Meet Tahlia – she masks

Tahlia is 15 years old and loves COS Play and acting, but this is not what we asked Tahlia to talk about. She is autistic and performs ‘masking’ on a daily basis, especially whilst she is at school.

We met Tahlia during the launch of Timmy the Turtle (an animated film about bullying, voiced by young autistic people). Tahlia introduced herself and as she was saying “I bet you’re thinking I don’t look or sound autistic”!  She went on to describe how she was masking and we wanted to share her experience, so more people can understand what masking is.

Tahlia compares masking to opening multiple programs on your computer. Everything looks great until you have too many things running and the system slows down and eventually goes into meltdown.

More on masking can be found below.

Hiding who you are is an uncomfortable and exhausting experience

For many autistic people, that experience is a daily reality.

Autistic people often feel the need to perform social behaviours that are considered neurotypical. Some people may also feel they have to hide neurodiverse behaviors in order to be accepted.

Masking autism may sometimes help protect autistic people from being harassed at school or work. This behaviour is not always intentional which can lead to confusion about a person’s identity.

So, what does autism masking involve?

Masking is a social survival strategy. How it looks will vary from person to person, but masking can include behaviours like these:

  • forcing or faking eye contact during conversations
  • imitating smiles and other facial expressions
  • mimicking gestures
  • hiding or minimizing personal interests
  • developing a repertoire of rehearsed responses to questions
  • scripting conversations
  • pushing through intense sensory discomfort including loud noises
  • disguising stimming behaviours (hiding a jiggling foot or trading a preferred movement for one that’s less obvious)

What are the stages of autism masking?

Although masking can look different from person to person, one study has described a basic three-stage model of the process: motivation, masking, and consequences.

Masking begins when a neurodivergent person recognises that something important hinges on being perceived as neurotypical.

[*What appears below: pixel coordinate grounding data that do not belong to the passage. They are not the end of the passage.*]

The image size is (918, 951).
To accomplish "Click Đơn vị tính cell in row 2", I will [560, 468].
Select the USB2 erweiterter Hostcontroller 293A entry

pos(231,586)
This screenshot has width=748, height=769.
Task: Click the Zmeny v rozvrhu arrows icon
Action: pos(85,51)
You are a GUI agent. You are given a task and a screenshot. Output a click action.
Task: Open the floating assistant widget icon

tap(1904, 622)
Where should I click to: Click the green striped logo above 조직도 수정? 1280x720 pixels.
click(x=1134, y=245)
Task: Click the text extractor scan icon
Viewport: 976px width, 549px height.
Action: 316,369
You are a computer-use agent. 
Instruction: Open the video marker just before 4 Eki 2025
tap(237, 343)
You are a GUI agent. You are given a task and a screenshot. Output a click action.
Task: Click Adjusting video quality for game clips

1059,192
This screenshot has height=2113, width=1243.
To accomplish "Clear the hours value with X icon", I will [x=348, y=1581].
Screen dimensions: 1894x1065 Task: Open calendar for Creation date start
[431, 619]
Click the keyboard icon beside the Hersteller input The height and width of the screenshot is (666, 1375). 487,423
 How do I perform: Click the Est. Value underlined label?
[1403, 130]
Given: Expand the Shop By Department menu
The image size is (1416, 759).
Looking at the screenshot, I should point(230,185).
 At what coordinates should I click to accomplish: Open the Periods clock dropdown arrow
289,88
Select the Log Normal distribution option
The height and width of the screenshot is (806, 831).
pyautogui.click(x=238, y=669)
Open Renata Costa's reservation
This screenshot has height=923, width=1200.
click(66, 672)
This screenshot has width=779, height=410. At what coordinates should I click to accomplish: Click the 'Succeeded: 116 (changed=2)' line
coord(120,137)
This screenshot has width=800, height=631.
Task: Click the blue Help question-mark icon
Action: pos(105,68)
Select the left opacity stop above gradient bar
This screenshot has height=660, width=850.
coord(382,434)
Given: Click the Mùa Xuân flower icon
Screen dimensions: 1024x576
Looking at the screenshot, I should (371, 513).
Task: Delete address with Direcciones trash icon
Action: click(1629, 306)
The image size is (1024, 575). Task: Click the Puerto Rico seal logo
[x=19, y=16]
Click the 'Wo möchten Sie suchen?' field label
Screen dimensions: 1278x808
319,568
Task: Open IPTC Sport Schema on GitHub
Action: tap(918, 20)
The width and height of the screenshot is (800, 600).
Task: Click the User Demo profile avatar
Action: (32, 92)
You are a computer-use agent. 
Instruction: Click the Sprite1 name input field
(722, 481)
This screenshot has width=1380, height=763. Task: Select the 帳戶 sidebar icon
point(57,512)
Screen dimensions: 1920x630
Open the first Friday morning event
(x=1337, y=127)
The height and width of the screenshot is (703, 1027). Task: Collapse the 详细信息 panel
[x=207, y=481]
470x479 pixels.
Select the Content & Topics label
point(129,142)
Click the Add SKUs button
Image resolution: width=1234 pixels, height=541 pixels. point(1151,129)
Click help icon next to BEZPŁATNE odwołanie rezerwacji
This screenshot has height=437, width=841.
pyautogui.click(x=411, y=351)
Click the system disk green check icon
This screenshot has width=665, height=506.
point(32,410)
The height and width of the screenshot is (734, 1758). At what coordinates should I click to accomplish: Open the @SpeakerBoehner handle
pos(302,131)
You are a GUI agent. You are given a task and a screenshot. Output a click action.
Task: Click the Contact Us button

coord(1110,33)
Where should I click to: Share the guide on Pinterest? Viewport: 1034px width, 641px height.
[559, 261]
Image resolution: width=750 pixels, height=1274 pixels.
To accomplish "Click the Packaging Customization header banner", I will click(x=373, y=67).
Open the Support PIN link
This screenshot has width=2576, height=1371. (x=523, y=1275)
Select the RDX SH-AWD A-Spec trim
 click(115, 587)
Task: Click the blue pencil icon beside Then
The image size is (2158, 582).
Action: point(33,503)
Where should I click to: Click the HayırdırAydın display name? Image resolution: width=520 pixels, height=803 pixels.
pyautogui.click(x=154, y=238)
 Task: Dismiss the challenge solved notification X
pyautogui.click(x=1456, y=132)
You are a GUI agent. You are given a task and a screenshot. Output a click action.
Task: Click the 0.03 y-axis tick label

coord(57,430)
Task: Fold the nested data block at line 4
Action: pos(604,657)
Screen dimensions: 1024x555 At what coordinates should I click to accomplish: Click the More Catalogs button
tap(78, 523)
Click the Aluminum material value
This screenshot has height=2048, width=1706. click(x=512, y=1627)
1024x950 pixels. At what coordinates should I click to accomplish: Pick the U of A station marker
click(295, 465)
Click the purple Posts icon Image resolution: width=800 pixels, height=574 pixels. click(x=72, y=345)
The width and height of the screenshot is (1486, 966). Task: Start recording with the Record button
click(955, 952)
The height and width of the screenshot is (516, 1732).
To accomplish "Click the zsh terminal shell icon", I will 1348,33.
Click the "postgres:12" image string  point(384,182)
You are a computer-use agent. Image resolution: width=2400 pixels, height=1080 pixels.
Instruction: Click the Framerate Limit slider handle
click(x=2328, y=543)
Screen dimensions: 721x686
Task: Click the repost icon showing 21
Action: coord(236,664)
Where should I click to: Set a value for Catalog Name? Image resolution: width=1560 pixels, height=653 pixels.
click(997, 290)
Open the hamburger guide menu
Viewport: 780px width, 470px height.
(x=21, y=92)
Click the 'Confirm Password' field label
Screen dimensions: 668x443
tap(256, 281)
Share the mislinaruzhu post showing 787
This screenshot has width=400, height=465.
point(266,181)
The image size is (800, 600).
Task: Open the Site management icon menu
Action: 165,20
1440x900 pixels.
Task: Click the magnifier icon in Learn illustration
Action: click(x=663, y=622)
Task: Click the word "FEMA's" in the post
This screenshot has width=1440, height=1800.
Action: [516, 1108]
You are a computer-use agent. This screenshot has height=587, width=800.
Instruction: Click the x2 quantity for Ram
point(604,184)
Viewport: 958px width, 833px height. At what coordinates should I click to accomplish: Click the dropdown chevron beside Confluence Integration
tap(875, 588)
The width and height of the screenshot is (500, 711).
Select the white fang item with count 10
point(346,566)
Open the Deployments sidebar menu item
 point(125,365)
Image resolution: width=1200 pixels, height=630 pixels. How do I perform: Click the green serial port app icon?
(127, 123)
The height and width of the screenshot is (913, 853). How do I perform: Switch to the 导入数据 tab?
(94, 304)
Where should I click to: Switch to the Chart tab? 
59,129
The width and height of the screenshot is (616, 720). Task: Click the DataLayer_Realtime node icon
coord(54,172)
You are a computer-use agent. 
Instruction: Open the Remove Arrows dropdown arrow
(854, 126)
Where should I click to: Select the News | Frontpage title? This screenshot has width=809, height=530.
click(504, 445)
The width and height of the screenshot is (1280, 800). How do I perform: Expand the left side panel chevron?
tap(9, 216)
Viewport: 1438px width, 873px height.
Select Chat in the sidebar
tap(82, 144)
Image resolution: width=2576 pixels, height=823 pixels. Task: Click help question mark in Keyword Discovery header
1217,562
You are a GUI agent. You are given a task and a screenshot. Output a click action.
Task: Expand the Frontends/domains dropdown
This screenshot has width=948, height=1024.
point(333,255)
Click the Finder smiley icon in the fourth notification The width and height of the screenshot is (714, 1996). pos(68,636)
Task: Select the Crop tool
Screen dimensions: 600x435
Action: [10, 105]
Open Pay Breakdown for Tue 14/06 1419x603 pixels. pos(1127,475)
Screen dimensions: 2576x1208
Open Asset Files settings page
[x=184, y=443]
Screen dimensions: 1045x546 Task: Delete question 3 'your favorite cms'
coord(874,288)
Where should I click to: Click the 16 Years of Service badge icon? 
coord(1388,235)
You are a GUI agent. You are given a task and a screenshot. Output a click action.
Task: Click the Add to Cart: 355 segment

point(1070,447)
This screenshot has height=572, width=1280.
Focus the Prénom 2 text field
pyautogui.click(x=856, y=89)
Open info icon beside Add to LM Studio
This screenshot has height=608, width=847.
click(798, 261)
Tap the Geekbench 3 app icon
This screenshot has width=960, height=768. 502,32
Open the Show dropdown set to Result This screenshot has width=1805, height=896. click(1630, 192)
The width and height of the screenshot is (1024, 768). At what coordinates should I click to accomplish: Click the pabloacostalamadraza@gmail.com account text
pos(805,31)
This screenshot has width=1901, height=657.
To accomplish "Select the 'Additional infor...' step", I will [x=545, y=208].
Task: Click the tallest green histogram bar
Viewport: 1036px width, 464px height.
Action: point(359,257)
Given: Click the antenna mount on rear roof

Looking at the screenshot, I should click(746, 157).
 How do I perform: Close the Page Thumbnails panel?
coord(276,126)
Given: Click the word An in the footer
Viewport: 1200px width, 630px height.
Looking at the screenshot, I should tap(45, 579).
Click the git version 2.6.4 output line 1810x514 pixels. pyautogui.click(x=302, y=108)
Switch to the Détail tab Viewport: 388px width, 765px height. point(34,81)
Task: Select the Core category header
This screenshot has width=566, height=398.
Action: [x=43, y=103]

Maybe it’s friendship. Maybe it’s a school class. Maybe it’s personal safety.

Whatever the motivation, an autistic person may feel they must hide differences or change the way they naturally act.

When people feel they have to compensate for autism characteristics, they have to invest a lot of time and energy in trying to “pass” as neurotypical. They might:

  • learn social cues from various forms of media
  • observe social interactions between people around them
  • monitor their own facial expressions and body language
  • research social rules and norms
  • practice appearing interested or relaxed
  • adjust their tone of voice to match other people’s vocal patterns

Equipped with these observations and skills, an autistic person can then use them in social situations to varying effects.

Some people are so effective at masking that no one can tell they’re pretending or performing. Others are less effective at masking.

People who mask regularly often say they feel drained and exhausted by the effort of trying to conform to neurotypical standards of behaviour.

Who is most likely to mask their autism?

People across the entire gender spectrum engage in masking, studies show, but people who identify as women may mask more often than people who identify as men.

There’s been some debate about why girls and women may mask autistic traits more than boys and men do. Some research suggests that autistic girls and women may be more inclined to develop friendships than autistic boys and men.